■ TASK GOAL: Find the string "agent" in the data, and copy out each line that has it.

Segment Open

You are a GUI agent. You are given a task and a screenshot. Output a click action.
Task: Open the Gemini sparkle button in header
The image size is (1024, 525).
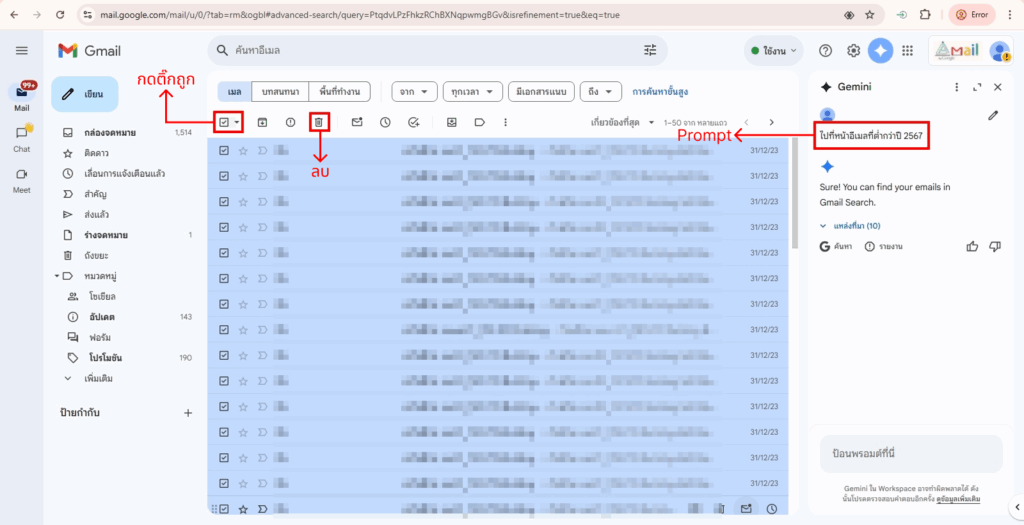pyautogui.click(x=880, y=50)
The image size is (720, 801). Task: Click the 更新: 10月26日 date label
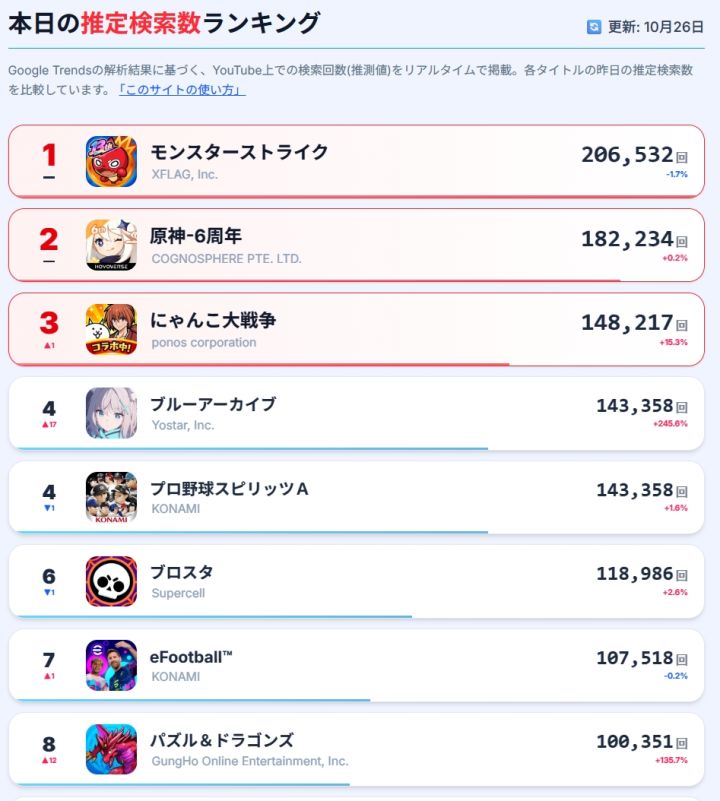pyautogui.click(x=656, y=27)
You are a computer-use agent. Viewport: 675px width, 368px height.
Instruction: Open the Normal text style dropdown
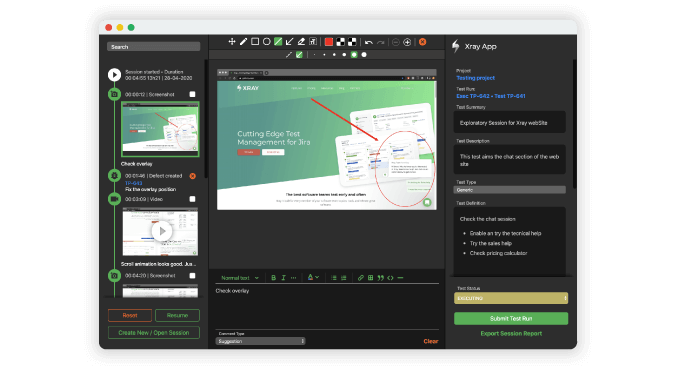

Segment Closed

■ ANSWER TO THIS EXERCISE:
You are a GUI agent. You are given a task and a screenshot. Output a click action.
You are a computer-use agent. Viewport: 675px width, 368px height.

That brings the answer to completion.